It’s the third time in as many days that we’ve seen a jump in pump prices, and it has set off some hard words from Mallikarjun Kharge. He says the government is ‘looting’ public earnings in instalments, while families are left to deal with the steeper cost of getting around and a new round of talk over how world oil trends are being made to hit the consumer.
What you need to know about the latest row
Industry people say that as of 23 May 2026, you can pay up to 91 paise more for a litre of petrol or diesel. In the capital, for instance, a litre of petrol will set you back Rs 99.51, an 87 paise hike from where it was. Diesel is up 91 paise to Rs 92.49.
This is on top of a Rs 3 per litre increase on the 15th and 90 paise on the 19th. All in, you are looking at a near-Rs 5 rise in under 10 days, with the state-run companies moving in line with higher crude numbers and putting an end to their long hold on any changes.
The substance of Kharge’s claims
For Kharge, this isn’t just something that had to be; he sees it as a matter of policy. His point is that when the price of crude came down, the Centre didn’t let consumers in on it, and now they are making up for it with taxes in the middle of a lull.

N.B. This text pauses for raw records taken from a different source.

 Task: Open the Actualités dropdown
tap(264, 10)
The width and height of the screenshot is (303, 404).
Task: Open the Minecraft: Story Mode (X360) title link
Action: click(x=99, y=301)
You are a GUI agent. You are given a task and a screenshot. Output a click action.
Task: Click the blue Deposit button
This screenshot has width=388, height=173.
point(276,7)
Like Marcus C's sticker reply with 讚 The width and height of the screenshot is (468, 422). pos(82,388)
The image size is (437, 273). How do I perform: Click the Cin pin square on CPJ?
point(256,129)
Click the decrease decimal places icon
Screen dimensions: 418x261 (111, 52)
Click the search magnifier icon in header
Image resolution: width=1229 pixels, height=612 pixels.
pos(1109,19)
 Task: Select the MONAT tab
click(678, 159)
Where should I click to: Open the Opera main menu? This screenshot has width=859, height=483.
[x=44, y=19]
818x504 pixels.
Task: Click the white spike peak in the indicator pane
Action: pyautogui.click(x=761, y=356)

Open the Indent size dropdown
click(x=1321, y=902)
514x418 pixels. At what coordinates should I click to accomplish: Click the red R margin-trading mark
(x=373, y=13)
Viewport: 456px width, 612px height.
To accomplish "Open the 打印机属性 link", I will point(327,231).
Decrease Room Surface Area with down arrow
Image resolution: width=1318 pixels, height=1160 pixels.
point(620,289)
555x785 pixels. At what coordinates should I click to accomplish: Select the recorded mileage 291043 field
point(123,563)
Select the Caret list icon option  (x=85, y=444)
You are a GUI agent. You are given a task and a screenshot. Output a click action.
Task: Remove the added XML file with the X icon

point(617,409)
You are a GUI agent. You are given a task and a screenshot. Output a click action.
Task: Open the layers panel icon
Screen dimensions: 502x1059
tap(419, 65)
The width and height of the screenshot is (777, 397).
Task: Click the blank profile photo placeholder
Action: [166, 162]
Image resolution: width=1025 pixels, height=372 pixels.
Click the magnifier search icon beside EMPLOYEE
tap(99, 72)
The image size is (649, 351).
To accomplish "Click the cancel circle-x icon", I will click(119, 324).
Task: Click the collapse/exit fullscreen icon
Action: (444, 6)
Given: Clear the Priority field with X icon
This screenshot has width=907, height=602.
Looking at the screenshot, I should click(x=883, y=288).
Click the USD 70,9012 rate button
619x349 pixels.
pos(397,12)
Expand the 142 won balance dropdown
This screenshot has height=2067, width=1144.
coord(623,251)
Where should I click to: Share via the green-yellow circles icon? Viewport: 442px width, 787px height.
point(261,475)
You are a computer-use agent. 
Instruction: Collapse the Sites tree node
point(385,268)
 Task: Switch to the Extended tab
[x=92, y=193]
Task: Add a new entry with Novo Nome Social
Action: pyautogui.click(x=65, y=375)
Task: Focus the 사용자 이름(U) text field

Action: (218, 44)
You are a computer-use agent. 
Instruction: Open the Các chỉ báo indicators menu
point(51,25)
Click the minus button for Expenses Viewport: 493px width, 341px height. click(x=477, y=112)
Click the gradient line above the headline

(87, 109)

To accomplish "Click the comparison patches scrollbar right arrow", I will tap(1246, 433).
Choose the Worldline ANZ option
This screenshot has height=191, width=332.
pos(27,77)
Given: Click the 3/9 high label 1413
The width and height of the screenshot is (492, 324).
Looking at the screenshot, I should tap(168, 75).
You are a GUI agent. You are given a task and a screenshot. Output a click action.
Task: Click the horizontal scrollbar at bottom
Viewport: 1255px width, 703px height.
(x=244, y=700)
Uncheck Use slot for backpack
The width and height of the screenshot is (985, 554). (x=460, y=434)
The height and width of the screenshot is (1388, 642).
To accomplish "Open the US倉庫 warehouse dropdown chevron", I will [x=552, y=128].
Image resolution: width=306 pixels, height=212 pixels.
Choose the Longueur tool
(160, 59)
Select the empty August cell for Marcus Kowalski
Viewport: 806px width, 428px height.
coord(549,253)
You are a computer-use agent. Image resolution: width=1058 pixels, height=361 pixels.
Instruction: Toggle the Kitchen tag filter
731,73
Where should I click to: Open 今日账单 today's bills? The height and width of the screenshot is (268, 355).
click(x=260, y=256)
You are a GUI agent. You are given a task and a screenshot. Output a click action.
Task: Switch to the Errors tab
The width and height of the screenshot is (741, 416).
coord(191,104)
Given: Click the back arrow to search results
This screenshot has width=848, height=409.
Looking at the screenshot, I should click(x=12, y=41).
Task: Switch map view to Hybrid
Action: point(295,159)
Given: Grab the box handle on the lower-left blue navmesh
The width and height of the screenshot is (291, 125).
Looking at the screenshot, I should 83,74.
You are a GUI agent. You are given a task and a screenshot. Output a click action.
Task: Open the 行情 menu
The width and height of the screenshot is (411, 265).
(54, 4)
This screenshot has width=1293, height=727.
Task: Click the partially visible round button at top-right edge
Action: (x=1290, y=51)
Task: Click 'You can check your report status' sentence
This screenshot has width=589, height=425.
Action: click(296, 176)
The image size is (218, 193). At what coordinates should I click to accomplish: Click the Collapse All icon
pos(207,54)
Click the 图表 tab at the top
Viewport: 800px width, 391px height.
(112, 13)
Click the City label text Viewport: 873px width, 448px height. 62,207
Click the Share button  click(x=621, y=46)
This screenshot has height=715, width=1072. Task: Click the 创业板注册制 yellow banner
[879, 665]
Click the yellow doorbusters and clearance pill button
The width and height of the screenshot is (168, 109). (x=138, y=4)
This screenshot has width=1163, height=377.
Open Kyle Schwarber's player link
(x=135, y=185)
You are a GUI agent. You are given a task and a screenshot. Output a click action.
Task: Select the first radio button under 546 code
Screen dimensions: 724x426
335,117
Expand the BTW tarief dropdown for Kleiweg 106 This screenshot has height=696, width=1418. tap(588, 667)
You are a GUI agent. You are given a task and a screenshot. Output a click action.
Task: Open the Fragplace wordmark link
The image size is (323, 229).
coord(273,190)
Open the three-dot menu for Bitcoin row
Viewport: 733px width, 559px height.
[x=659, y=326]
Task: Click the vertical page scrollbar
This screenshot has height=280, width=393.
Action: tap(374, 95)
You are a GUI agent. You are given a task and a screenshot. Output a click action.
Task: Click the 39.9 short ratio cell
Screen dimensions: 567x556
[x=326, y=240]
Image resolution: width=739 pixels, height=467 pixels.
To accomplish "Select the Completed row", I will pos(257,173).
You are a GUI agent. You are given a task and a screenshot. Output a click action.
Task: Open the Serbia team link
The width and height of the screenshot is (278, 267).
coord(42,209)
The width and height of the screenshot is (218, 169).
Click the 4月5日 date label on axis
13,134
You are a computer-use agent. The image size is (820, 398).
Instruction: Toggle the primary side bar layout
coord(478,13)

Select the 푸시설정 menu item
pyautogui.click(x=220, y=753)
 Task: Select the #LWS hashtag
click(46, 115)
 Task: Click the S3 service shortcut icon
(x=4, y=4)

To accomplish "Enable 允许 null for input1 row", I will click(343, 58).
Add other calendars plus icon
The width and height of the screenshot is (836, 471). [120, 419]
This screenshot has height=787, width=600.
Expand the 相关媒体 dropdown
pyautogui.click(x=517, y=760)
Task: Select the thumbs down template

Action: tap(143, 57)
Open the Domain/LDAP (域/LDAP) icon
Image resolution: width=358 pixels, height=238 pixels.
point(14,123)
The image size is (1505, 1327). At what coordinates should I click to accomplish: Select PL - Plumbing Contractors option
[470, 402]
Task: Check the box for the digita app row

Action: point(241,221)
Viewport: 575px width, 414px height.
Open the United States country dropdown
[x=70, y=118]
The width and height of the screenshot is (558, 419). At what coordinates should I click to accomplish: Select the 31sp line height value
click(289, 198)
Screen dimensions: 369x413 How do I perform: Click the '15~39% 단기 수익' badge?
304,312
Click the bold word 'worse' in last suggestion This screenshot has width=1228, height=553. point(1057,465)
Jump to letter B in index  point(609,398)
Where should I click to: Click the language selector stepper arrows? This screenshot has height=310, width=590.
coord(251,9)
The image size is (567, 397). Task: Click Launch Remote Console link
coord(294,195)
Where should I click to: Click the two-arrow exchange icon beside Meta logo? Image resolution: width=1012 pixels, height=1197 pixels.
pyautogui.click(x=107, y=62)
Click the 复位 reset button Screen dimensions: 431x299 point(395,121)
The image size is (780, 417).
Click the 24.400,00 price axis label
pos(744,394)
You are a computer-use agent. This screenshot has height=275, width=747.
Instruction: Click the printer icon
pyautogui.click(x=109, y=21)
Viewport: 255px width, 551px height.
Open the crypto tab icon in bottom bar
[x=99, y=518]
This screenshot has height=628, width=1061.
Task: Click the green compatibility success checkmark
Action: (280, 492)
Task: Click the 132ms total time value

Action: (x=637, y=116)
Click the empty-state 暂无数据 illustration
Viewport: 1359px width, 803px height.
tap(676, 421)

He puts the daily central tax on fuel at Rs 1000 crore and has no time for what he calls a ‘compromised’ Prime Minister. In one post in Hindi, he noted that petrol is over the Rs 100 mark and said the government is in the business of looting in instalments.
There is also an allegation of a crisis in leadership that 140 crore Indians have woken up to. According to him, the party in power was all about the election, and once the votes were in, they told us to make do with sacrifice even as they hiked prices three times in eight days.
His take on the rest of the world
Some will say our fuel is still the better value compared to overseas. Kharge has other examples to show, of governments that have done something to cushion the impact of the situation in West Asia. They have gone for relief; India has not.
These are the ones he has put forward:
– Italy has cut excise to give some leeway
– In Australia, they’ve brought down excise and with it, petrol by some Rs 17 a litre
– Germany has seen a 17-19 rupee drop in fuel after lowering its oil taxes
– The UK has handed out 100 pounds in oil aid and reined in fuel and power taxes
– A 250 million euro package in Ireland has taken 0.15 euro off a litre of petrol and 0.20 for diesel
Inflation and the family purse
One thing after another, these changes are adding to the strain you can see in logistics and your daily run. Now that the oil marketing companies have been at it since the 15th, there is a chance this will work its way into wider inflation via freight and the like.
Kharge’s warning is that the Centre let the earlier drops in international prices go to waste, which only makes it hurt more when the going gets tough. It comes down to this: should the exchequer or the consumer be the one to eat the volatility?
A matter of who tells the story
The opposition is making a case that these hikes were unnecessary, and pointing to what is happening in other countries as well as what they see as an overzealous hand on the tax lever. The government, for its part, has to field questions on its tax setup and how fast it is passing on costs, having made the case before that we are in good shape.
Then there is the psychology of a number like Rs 100. Even if Delhi’s rate is not quite there, Kharge’s point is that once you cross that line, it is felt.
Where things stand
With the kind of increases we have seen in the last 10 days, all eyes will be on where world oil is heading and how often we see a change at home. It is a tussle between the need for revenue and the call for some breathing room for those who have to pay up.
Politically, the intent is to make sure the issue doesn’t go away. As for policy, it is to be seen whether the government will opt for some form of relief or a rethinking of taxes, or if they will just keep on with the status quo as the market does what it does.